UM DISCO INTEIRO SOBRE A MORTE

 


            David Bowie, um dos maiores nomes da música mundial, morreu no dia 10 de janeiro de 2016, dois dias depois de completar 69 anos. A perda foi muito sentida pelos fãs porque ninguém sabia que ele estava com câncer já havia um ano e meio. Aliás, praticamente ninguém sabia mesmo, com exceção de pouquíssimos amigos e parentes próximos. Agravou este sentimento o fato de ele ter acabado de lançar, no dia do seu aniversário mesmo, seu último álbum, Blackstar, também conhecido pelo símbolo . E foi aí que descobrimos do que se tratava o álbum.
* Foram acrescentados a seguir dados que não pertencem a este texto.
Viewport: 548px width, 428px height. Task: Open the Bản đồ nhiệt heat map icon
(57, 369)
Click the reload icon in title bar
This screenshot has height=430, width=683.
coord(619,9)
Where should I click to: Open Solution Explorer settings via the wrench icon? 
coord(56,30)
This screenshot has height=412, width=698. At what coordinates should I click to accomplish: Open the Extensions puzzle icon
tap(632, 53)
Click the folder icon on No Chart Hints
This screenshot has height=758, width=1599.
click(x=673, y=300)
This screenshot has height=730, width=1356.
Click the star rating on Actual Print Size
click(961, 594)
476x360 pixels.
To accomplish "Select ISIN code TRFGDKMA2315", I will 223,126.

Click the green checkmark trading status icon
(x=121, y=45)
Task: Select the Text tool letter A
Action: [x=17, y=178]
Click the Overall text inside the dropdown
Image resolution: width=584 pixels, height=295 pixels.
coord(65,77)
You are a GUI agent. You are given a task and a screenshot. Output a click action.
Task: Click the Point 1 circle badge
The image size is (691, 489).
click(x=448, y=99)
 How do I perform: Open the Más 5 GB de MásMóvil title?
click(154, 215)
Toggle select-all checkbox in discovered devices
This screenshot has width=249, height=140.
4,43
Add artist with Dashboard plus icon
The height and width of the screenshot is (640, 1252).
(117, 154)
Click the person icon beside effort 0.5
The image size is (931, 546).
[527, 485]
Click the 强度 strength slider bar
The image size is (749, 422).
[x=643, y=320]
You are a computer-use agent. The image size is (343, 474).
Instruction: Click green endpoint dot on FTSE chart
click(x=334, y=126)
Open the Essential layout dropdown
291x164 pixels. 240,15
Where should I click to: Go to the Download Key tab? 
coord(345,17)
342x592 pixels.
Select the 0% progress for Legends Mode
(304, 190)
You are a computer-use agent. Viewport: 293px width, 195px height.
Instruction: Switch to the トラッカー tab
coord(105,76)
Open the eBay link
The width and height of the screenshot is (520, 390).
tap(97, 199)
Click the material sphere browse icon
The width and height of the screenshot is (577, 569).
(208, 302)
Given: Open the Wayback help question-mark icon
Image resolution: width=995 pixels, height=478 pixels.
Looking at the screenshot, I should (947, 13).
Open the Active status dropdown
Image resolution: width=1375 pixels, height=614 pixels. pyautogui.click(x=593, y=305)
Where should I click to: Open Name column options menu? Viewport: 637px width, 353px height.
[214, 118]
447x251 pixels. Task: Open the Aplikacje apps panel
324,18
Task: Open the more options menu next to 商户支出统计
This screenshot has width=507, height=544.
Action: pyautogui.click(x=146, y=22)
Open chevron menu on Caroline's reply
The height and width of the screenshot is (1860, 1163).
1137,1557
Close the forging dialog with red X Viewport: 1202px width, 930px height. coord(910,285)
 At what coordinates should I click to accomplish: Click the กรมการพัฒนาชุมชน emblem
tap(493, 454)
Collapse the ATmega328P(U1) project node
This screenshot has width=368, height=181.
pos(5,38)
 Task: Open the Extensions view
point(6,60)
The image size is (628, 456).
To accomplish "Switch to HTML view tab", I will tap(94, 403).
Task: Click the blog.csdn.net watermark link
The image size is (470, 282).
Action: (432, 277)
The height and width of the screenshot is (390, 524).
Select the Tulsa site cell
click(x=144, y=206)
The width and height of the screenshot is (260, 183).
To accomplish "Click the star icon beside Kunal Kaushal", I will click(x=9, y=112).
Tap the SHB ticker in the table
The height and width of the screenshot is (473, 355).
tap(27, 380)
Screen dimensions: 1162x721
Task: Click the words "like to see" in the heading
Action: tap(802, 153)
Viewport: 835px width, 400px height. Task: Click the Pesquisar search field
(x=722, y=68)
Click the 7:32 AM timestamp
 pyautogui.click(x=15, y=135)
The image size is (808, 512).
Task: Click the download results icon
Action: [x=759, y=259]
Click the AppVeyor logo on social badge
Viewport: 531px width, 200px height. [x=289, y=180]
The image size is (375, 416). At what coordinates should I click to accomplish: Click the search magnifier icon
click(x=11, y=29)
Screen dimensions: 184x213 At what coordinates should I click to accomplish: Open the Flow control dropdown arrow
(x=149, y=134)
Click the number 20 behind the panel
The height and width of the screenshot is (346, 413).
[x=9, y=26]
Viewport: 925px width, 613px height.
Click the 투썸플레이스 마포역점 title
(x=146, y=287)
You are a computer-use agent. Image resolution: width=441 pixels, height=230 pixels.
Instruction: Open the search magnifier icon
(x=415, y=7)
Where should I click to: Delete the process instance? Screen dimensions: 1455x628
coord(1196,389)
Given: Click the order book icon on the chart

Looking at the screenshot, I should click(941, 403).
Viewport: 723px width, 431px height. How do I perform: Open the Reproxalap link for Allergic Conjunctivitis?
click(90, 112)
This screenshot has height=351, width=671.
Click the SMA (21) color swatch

            Mas eu acho que essa história começa em 2004, quando sua tourné mundial do álbum Reality (2003) foi bruscamente interrompida porque o cantor teve um ataque cardíaco no palco. A tourné não foi retomada e pouco se ouviu falar de David Bowie desde então. Consta que Bowie teve, até sua morte, mais seis ataques cardíacos, ou seja, já estava com a saúde debilitada e provavelmente impossibilitado de fazer shows, com exceção de algumas participações em eventos, séries e programas de TV. Em 2013, portanto dez anos depois de Reality, Bowie quebrou sua ausência discográfica lançando o álbum The Next Day, sobre cuja capa eu escrevi um pouquinho aqui. Muitos fãs comentaram que, apesar de ser um álbum bom e bem acabado, não era digno de ser o último álbum de um artista genial que parecia se aposentar.

            Pouca gente ficou sabendo, mas, no ano seguinte, Bowie lançou um single espetacular chamado Sue (Or in a Season of Crime), cujo lado B trazia ‘Tis a Pity She Was a Whore. Agora sim Bowie apresentava algo espetacular. O single fora produzido por David Bowie e Tony Visconti e contava com arranjos e execução de Maria Schneider, uma compositora e chef d’orchestre de jazz americana. As duas faixas, longas, estranhas e muito elaboradas, com arranjos complicados, sofisticados e “cheios”, traziam um David Bowie tão bom quanto o de Diamond Dogs, seu álbum de 1974. As duas gravações também foram incluídas como faixas inéditas na coletânea Nothing Has Changed.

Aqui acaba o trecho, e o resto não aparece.